Required action:
The line containing "Instruction: Dismiss the" and every line after it, through the last line of the records, are to be transcribed exactly, and nothing else.

Data under study:
◆ ◆ ◆ ◆ ◆

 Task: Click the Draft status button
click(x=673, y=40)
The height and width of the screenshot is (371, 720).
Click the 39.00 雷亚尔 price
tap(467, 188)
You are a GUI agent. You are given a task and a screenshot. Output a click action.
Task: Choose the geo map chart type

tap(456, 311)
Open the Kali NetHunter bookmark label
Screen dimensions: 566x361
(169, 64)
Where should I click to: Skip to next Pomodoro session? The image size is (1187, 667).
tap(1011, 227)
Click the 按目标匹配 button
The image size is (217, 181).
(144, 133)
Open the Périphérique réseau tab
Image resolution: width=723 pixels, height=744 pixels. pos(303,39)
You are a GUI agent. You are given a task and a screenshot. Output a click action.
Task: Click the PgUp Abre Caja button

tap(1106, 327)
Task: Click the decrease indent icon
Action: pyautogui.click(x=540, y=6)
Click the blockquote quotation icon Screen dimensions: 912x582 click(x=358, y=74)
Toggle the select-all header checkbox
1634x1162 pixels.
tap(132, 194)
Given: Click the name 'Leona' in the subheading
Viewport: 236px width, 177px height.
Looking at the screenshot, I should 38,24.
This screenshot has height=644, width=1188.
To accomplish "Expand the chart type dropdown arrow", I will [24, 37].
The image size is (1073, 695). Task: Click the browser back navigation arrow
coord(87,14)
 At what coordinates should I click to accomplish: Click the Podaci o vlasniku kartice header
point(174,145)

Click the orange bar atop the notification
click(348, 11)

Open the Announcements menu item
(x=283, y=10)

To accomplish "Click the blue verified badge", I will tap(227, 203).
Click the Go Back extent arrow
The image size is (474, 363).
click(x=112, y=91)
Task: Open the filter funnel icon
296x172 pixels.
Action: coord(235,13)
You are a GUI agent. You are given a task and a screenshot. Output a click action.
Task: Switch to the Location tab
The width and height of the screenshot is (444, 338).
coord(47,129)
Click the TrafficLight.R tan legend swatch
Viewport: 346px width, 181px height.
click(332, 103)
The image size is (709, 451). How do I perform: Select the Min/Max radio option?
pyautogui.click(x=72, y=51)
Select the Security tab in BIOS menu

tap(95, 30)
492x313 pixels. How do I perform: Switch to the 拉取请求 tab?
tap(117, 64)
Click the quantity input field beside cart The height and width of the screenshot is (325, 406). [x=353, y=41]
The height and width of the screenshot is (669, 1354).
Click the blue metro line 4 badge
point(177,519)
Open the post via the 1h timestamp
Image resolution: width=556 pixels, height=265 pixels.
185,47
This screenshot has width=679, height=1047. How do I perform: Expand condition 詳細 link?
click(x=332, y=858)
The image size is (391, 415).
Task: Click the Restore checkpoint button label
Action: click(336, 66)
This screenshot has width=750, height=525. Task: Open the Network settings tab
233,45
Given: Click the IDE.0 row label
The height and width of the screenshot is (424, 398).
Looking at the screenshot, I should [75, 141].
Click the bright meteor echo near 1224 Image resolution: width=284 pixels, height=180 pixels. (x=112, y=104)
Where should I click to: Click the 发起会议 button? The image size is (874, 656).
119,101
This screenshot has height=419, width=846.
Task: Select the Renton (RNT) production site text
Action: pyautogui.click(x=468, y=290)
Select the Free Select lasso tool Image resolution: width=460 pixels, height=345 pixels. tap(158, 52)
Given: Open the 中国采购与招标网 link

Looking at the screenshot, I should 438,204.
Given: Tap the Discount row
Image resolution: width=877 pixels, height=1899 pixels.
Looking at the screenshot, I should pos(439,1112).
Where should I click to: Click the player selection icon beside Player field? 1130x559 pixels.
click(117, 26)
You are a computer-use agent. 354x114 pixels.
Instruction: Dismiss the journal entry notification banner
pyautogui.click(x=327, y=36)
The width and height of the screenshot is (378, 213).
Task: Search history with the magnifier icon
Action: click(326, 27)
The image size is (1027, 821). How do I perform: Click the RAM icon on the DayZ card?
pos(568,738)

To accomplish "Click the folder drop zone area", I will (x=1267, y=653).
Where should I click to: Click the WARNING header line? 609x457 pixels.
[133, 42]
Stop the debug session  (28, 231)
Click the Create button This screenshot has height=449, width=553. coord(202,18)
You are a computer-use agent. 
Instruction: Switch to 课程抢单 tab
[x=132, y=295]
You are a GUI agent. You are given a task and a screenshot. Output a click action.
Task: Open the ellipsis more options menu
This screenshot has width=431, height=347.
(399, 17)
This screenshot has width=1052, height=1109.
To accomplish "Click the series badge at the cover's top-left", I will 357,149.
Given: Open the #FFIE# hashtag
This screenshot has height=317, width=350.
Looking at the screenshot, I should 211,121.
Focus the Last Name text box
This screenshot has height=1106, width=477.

◆ ◆ ◆ ◆ ◆

Task output:
Instruction: Dismiss the journal entry notification banner
pyautogui.click(x=327, y=36)
The width and height of the screenshot is (378, 213).
Task: Search history with the magnifier icon
Action: click(326, 27)
The image size is (1027, 821). How do I perform: Click the RAM icon on the DayZ card?
pos(568,738)

To accomplish "Click the folder drop zone area", I will (x=1267, y=653).
Where should I click to: Click the WARNING header line? 609x457 pixels.
[133, 42]
Stop the debug session  (28, 231)
Click the Create button This screenshot has height=449, width=553. coord(202,18)
You are a computer-use agent. 
Instruction: Switch to 课程抢单 tab
[x=132, y=295]
You are a GUI agent. You are given a task and a screenshot. Output a click action.
Task: Open the ellipsis more options menu
This screenshot has width=431, height=347.
(399, 17)
This screenshot has width=1052, height=1109.
To accomplish "Click the series badge at the cover's top-left", I will 357,149.
Given: Open the #FFIE# hashtag
This screenshot has height=317, width=350.
Looking at the screenshot, I should 211,121.
Focus the Last Name text box
This screenshot has height=1106, width=477.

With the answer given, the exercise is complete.